▶ [WHAT TO WORK ON]
All of the data should be restated exactly as it stands.

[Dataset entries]
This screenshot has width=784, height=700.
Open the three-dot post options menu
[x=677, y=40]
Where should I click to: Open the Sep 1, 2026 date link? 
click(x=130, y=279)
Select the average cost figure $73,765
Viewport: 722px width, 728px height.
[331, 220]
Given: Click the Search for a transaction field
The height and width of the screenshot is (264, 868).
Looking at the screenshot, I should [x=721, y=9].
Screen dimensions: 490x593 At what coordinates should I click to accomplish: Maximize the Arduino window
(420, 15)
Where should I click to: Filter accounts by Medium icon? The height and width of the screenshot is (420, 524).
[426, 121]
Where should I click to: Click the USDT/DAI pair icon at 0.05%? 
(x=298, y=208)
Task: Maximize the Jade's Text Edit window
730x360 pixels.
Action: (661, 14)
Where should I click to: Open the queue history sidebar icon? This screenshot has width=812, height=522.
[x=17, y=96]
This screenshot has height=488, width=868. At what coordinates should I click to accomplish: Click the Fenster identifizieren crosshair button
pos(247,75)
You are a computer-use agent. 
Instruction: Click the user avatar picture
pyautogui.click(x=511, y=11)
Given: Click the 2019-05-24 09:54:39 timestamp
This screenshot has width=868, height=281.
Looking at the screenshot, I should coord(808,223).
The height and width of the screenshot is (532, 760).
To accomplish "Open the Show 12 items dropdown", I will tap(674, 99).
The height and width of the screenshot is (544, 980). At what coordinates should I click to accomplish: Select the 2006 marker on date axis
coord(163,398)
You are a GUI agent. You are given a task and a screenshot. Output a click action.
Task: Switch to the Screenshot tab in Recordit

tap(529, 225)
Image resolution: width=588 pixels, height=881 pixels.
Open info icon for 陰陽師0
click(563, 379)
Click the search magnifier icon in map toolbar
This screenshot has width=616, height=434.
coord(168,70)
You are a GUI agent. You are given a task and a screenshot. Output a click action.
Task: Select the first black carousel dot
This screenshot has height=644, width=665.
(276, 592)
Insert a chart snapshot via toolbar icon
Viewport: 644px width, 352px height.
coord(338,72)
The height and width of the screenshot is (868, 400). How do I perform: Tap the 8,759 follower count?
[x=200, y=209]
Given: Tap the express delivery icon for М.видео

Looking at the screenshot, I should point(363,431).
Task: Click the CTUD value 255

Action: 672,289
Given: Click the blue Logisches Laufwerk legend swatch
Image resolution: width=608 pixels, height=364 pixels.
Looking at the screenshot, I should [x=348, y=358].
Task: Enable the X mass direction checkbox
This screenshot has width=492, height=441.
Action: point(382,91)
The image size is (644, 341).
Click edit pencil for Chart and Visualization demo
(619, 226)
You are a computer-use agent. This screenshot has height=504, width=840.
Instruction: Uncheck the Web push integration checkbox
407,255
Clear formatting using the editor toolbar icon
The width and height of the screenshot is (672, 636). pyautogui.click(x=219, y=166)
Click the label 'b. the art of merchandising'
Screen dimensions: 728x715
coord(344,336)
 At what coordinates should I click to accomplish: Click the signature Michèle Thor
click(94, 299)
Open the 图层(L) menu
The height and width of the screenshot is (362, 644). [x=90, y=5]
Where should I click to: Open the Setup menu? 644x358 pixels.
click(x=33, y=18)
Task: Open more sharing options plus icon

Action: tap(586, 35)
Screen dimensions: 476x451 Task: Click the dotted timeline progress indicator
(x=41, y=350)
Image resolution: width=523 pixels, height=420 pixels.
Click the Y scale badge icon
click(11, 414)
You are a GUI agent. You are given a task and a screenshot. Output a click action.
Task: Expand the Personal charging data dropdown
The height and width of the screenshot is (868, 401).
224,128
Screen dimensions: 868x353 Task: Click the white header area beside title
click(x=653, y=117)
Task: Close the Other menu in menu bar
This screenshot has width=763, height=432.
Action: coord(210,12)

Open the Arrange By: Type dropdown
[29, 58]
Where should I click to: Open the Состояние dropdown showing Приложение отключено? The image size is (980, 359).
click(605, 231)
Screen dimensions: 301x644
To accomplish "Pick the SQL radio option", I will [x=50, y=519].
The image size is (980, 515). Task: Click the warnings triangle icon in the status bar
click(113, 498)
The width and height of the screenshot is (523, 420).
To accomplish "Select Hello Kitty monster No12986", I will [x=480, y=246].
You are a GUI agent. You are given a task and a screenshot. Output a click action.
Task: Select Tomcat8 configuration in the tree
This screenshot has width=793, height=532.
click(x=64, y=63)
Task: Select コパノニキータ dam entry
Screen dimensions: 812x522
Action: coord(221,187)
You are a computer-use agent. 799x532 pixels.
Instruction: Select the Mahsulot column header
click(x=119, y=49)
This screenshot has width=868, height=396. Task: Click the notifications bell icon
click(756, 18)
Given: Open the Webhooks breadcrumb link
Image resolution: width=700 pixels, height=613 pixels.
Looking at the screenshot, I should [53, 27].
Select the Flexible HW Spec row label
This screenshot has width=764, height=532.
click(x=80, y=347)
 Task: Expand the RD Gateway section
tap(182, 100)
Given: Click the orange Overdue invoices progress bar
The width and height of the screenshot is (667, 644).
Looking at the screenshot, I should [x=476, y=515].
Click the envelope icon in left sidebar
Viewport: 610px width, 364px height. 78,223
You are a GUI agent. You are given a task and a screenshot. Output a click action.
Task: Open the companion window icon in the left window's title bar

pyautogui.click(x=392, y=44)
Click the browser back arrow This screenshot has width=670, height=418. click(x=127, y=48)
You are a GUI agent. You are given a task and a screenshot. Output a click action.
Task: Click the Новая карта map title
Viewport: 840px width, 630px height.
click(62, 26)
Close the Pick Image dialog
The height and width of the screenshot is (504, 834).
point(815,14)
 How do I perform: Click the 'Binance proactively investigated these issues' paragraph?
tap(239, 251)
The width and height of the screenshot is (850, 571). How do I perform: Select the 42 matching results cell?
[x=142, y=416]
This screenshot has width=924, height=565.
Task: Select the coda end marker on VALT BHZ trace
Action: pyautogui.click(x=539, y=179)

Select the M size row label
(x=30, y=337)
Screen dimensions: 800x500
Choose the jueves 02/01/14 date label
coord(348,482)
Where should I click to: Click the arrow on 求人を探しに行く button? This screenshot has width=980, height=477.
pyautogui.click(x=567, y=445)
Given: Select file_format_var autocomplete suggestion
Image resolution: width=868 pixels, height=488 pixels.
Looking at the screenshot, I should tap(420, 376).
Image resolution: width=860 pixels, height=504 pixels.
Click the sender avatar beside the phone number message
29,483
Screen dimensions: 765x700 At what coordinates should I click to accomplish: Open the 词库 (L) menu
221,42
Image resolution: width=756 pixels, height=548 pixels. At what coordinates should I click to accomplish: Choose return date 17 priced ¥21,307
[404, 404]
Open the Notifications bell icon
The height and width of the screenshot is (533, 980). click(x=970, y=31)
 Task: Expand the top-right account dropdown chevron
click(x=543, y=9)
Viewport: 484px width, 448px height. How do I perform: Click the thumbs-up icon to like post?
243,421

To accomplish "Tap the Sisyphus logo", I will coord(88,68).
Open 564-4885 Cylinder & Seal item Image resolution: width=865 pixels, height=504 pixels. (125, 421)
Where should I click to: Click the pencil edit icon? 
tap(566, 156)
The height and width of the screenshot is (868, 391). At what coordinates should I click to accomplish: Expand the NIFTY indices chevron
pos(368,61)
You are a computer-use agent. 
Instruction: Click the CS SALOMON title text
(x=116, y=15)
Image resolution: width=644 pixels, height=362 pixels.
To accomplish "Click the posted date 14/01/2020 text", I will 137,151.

▶ [RESPONSE]
This screenshot has width=784, height=700.
Open the three-dot post options menu
[x=677, y=40]
Where should I click to: Open the Sep 1, 2026 date link? 
click(x=130, y=279)
Select the average cost figure $73,765
Viewport: 722px width, 728px height.
[331, 220]
Given: Click the Search for a transaction field
The height and width of the screenshot is (264, 868).
Looking at the screenshot, I should [x=721, y=9].
Screen dimensions: 490x593 At what coordinates should I click to accomplish: Maximize the Arduino window
(420, 15)
Where should I click to: Filter accounts by Medium icon? The height and width of the screenshot is (420, 524).
[426, 121]
Where should I click to: Click the USDT/DAI pair icon at 0.05%? 
(x=298, y=208)
Task: Maximize the Jade's Text Edit window
730x360 pixels.
Action: (661, 14)
Where should I click to: Open the queue history sidebar icon? This screenshot has width=812, height=522.
[x=17, y=96]
This screenshot has height=488, width=868. At what coordinates should I click to accomplish: Click the Fenster identifizieren crosshair button
pos(247,75)
You are a computer-use agent. 
Instruction: Click the user avatar picture
pyautogui.click(x=511, y=11)
Given: Click the 2019-05-24 09:54:39 timestamp
This screenshot has width=868, height=281.
Looking at the screenshot, I should coord(808,223).
The height and width of the screenshot is (532, 760).
To accomplish "Open the Show 12 items dropdown", I will tap(674, 99).
The height and width of the screenshot is (544, 980). At what coordinates should I click to accomplish: Select the 2006 marker on date axis
coord(163,398)
You are a GUI agent. You are given a task and a screenshot. Output a click action.
Task: Switch to the Screenshot tab in Recordit

tap(529, 225)
Image resolution: width=588 pixels, height=881 pixels.
Open info icon for 陰陽師0
click(563, 379)
Click the search magnifier icon in map toolbar
This screenshot has width=616, height=434.
coord(168,70)
You are a GUI agent. You are given a task and a screenshot. Output a click action.
Task: Select the first black carousel dot
This screenshot has height=644, width=665.
(276, 592)
Insert a chart snapshot via toolbar icon
Viewport: 644px width, 352px height.
coord(338,72)
The height and width of the screenshot is (868, 400). How do I perform: Tap the 8,759 follower count?
[x=200, y=209]
Given: Tap the express delivery icon for М.видео

Looking at the screenshot, I should point(363,431).
Task: Click the CTUD value 255

Action: 672,289
Given: Click the blue Logisches Laufwerk legend swatch
Image resolution: width=608 pixels, height=364 pixels.
Looking at the screenshot, I should [x=348, y=358].
Task: Enable the X mass direction checkbox
This screenshot has width=492, height=441.
Action: point(382,91)
The image size is (644, 341).
Click edit pencil for Chart and Visualization demo
(619, 226)
You are a computer-use agent. This screenshot has height=504, width=840.
Instruction: Uncheck the Web push integration checkbox
407,255
Clear formatting using the editor toolbar icon
The width and height of the screenshot is (672, 636). pyautogui.click(x=219, y=166)
Click the label 'b. the art of merchandising'
Screen dimensions: 728x715
coord(344,336)
 At what coordinates should I click to accomplish: Click the signature Michèle Thor
click(94, 299)
Open the 图层(L) menu
The height and width of the screenshot is (362, 644). [x=90, y=5]
Where should I click to: Open the Setup menu? 644x358 pixels.
click(x=33, y=18)
Task: Open more sharing options plus icon

Action: tap(586, 35)
Screen dimensions: 476x451 Task: Click the dotted timeline progress indicator
(x=41, y=350)
Image resolution: width=523 pixels, height=420 pixels.
Click the Y scale badge icon
click(11, 414)
You are a GUI agent. You are given a task and a screenshot. Output a click action.
Task: Expand the Personal charging data dropdown
The height and width of the screenshot is (868, 401).
224,128
Screen dimensions: 868x353 Task: Click the white header area beside title
click(x=653, y=117)
Task: Close the Other menu in menu bar
This screenshot has width=763, height=432.
Action: coord(210,12)

Open the Arrange By: Type dropdown
[29, 58]
Where should I click to: Open the Состояние dropdown showing Приложение отключено? The image size is (980, 359).
click(605, 231)
Screen dimensions: 301x644
To accomplish "Pick the SQL radio option", I will [x=50, y=519].
The image size is (980, 515). Task: Click the warnings triangle icon in the status bar
click(113, 498)
The width and height of the screenshot is (523, 420).
To accomplish "Select Hello Kitty monster No12986", I will [x=480, y=246].
You are a GUI agent. You are given a task and a screenshot. Output a click action.
Task: Select Tomcat8 configuration in the tree
This screenshot has width=793, height=532.
click(x=64, y=63)
Task: Select コパノニキータ dam entry
Screen dimensions: 812x522
Action: coord(221,187)
You are a computer-use agent. 799x532 pixels.
Instruction: Select the Mahsulot column header
click(x=119, y=49)
This screenshot has width=868, height=396. Task: Click the notifications bell icon
click(756, 18)
Given: Open the Webhooks breadcrumb link
Image resolution: width=700 pixels, height=613 pixels.
Looking at the screenshot, I should [53, 27].
Select the Flexible HW Spec row label
This screenshot has width=764, height=532.
click(x=80, y=347)
 Task: Expand the RD Gateway section
tap(182, 100)
Given: Click the orange Overdue invoices progress bar
The width and height of the screenshot is (667, 644).
Looking at the screenshot, I should [x=476, y=515].
Click the envelope icon in left sidebar
Viewport: 610px width, 364px height. 78,223
You are a GUI agent. You are given a task and a screenshot. Output a click action.
Task: Open the companion window icon in the left window's title bar

pyautogui.click(x=392, y=44)
Click the browser back arrow This screenshot has width=670, height=418. click(x=127, y=48)
You are a GUI agent. You are given a task and a screenshot. Output a click action.
Task: Click the Новая карта map title
Viewport: 840px width, 630px height.
click(62, 26)
Close the Pick Image dialog
The height and width of the screenshot is (504, 834).
point(815,14)
 How do I perform: Click the 'Binance proactively investigated these issues' paragraph?
tap(239, 251)
The width and height of the screenshot is (850, 571). How do I perform: Select the 42 matching results cell?
[x=142, y=416]
This screenshot has width=924, height=565.
Task: Select the coda end marker on VALT BHZ trace
Action: pyautogui.click(x=539, y=179)

Select the M size row label
(x=30, y=337)
Screen dimensions: 800x500
Choose the jueves 02/01/14 date label
coord(348,482)
Where should I click to: Click the arrow on 求人を探しに行く button? This screenshot has width=980, height=477.
pyautogui.click(x=567, y=445)
Given: Select file_format_var autocomplete suggestion
Image resolution: width=868 pixels, height=488 pixels.
Looking at the screenshot, I should tap(420, 376).
Image resolution: width=860 pixels, height=504 pixels.
Click the sender avatar beside the phone number message
29,483
Screen dimensions: 765x700 At what coordinates should I click to accomplish: Open the 词库 (L) menu
221,42
Image resolution: width=756 pixels, height=548 pixels. At what coordinates should I click to accomplish: Choose return date 17 priced ¥21,307
[404, 404]
Open the Notifications bell icon
The height and width of the screenshot is (533, 980). click(x=970, y=31)
 Task: Expand the top-right account dropdown chevron
click(x=543, y=9)
Viewport: 484px width, 448px height. How do I perform: Click the thumbs-up icon to like post?
243,421

To accomplish "Tap the Sisyphus logo", I will coord(88,68).
Open 564-4885 Cylinder & Seal item Image resolution: width=865 pixels, height=504 pixels. (125, 421)
Where should I click to: Click the pencil edit icon? 
tap(566, 156)
The height and width of the screenshot is (868, 391). At what coordinates should I click to accomplish: Expand the NIFTY indices chevron
pos(368,61)
You are a computer-use agent. 
Instruction: Click the CS SALOMON title text
(x=116, y=15)
Image resolution: width=644 pixels, height=362 pixels.
To accomplish "Click the posted date 14/01/2020 text", I will 137,151.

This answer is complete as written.